Treat http:// and https:// guid as being the same when fetching
authorMagnus Hagander <magnus@hagander.net>
Mon, 19 Mar 2018 11:11:03 +0000 (12:11 +0100)
committerMagnus Hagander <magnus@hagander.net>
Mon, 19 Mar 2018 11:11:03 +0000 (12:11 +0100)
This means that if the same blog post shows up both under http:// and
https:// (for example when somebody changes their URL from http to
https, but it still contains the old posts), we will treat them as being
the same and not fetch a second copy of it.

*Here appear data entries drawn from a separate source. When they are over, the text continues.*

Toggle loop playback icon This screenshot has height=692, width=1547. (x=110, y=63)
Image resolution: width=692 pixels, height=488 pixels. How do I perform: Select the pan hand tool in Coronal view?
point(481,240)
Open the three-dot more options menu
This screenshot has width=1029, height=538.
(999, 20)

We handle both http->https (common) and https->http (would probably
indicate a misconfiguration) scenarios.

hamnadmin/hamnadmin/register/management/commands/aggregate_feeds.py

index ab3d9092243ade3c017b84e4ff4fcbfba217a278..e9256146e57f6713da589c13a9c1e7ef8048d6e1 100644 (file)
@@ -75,8 +75,18 @@ class Command(BaseCommand):
                                                for entry in results:
                                                        self.trace("Found entry at %s" % entry.link)
                                                        # Entry is a post, but we need to check if it's already there. Check
-                                                       # is done on guid.
-                                                       if not Post.objects.filter(feed=feed, guid=entry.guid).exists():
+                                                       # is done on guid. Some blogs use http and https in the guid, and
+                                                       # also change between them depending on how the blog is fetched,
+                                                       # so check for those two explicitly.
+                                                       if 'http://' in entry.guid:
+                                                               alternateguid = entry.guid.replace('http://', 'https://')
+                                                       elif 'https://' in entry.guid:
+                                                               alternateguid = entry.guid.replace('https://', 'http://')
+                                                       else:
+                                                               alternateguid = None
+                                                       # We check if this entry has been syndicated on any *other* blog as well,
+                                                       # so we don't accidentally post something more than once.
+                                                       if not Post.objects.filter(Q(guid=entry.guid) | Q(guid=alternateguid)).exists():
                                                                self.trace("Saving entry at %s" % entry.link)
                                                                entry.save()
                                                                entry.update_shortlink()